▶ [Entries supplied]
+-------+

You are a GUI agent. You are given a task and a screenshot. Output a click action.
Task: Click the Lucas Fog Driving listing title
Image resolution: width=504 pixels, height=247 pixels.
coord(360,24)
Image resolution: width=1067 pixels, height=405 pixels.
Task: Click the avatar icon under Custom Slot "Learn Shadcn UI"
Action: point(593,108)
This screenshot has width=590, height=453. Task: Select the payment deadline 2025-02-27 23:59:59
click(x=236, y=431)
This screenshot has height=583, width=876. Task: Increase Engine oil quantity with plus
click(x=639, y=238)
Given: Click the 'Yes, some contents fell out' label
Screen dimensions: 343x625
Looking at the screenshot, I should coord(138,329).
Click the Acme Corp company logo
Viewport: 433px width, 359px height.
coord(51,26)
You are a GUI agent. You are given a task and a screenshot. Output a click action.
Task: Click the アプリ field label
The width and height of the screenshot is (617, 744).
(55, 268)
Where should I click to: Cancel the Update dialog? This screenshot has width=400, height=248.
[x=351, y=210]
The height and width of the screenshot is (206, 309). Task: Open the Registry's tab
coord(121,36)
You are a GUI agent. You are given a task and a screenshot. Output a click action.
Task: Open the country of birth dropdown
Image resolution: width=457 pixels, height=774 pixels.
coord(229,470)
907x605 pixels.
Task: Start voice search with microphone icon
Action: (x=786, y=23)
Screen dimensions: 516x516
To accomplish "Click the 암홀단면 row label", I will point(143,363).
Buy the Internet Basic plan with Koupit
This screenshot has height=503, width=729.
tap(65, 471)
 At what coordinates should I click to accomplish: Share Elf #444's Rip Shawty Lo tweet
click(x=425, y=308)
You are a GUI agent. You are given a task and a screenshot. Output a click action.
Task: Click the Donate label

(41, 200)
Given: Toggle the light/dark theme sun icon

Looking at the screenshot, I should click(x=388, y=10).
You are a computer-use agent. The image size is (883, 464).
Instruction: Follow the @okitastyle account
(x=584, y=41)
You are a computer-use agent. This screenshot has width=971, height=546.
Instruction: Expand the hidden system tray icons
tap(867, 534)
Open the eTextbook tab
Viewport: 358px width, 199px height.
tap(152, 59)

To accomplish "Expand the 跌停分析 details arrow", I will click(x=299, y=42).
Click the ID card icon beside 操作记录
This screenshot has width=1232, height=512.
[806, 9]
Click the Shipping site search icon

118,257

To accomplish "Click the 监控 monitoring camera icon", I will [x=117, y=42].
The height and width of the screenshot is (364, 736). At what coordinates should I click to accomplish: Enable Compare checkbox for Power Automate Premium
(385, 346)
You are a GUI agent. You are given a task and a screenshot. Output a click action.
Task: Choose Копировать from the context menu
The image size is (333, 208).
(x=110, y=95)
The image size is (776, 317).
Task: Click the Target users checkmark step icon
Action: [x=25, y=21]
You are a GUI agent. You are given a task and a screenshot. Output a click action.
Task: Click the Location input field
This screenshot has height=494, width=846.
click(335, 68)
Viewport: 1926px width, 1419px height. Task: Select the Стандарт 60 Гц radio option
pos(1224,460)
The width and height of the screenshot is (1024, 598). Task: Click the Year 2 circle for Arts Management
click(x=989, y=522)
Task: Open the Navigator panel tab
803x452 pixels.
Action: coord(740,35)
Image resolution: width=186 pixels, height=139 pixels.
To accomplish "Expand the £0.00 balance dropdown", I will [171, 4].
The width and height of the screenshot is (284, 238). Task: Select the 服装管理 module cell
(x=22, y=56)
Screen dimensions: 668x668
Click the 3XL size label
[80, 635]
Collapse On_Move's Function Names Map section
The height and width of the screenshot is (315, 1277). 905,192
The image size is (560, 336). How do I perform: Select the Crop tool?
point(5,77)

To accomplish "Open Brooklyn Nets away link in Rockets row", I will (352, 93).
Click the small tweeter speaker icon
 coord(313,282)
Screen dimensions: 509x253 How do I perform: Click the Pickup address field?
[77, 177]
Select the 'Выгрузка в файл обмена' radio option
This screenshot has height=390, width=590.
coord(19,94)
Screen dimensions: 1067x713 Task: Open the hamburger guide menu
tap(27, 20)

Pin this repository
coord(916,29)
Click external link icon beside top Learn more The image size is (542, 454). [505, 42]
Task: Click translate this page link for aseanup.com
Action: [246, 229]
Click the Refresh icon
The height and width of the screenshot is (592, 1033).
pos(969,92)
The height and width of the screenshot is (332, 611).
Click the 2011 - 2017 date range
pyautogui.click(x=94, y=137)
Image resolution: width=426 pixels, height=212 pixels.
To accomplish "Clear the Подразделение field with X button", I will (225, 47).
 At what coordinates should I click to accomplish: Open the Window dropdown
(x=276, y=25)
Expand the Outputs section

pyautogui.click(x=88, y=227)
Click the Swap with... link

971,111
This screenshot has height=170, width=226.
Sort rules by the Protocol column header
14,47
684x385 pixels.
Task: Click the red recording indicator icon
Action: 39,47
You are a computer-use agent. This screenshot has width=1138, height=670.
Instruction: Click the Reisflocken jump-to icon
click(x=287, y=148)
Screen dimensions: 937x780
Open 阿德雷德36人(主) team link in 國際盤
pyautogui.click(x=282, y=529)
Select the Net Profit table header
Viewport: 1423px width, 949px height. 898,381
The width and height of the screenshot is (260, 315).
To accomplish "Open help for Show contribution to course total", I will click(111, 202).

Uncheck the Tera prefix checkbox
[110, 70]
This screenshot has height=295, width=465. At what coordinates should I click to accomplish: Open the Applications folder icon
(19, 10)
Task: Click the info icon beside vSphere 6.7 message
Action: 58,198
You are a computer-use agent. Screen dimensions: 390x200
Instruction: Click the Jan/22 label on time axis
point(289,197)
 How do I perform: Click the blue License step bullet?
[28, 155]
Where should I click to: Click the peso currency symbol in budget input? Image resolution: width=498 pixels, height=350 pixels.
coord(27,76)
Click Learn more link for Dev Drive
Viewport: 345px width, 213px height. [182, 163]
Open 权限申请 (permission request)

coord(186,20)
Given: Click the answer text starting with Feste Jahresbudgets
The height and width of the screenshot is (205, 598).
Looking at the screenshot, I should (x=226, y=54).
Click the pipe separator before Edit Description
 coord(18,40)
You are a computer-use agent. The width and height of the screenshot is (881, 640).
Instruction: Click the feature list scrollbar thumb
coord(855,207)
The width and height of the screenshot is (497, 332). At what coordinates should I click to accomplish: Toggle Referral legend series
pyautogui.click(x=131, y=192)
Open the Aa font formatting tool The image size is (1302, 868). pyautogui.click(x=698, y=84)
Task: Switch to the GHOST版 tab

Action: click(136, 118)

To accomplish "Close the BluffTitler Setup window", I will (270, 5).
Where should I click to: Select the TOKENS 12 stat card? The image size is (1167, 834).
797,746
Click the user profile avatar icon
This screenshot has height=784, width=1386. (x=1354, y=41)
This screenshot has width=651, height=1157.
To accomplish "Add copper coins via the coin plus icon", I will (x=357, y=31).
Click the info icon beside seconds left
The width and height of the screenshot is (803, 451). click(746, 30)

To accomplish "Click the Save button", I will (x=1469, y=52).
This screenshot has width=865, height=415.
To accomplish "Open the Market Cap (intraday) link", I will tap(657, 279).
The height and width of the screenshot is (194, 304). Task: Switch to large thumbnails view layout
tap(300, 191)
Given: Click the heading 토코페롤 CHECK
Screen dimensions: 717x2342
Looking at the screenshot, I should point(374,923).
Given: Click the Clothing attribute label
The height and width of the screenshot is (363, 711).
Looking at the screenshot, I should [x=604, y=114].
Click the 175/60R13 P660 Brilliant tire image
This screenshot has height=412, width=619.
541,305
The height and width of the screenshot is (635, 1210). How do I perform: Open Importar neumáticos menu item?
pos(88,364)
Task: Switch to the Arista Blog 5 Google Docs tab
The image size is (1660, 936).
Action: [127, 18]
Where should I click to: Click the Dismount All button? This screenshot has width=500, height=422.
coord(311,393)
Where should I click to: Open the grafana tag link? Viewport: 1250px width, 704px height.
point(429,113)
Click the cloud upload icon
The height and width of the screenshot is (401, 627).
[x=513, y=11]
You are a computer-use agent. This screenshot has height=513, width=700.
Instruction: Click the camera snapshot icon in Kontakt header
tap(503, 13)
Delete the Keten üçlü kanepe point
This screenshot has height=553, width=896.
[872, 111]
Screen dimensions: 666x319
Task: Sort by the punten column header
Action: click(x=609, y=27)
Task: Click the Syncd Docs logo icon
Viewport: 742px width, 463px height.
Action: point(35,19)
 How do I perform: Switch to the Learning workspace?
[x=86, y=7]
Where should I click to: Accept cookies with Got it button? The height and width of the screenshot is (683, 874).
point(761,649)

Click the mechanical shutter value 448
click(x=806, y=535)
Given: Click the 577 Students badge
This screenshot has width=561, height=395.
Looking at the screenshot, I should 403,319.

+-------+

▶ [Work request]
Look through the records for the word "Docs". Every line that has it should be copied.

▶ [Exercise result]
Task: Switch to the Arista Blog 5 Google Docs tab
Task: Click the Syncd Docs logo icon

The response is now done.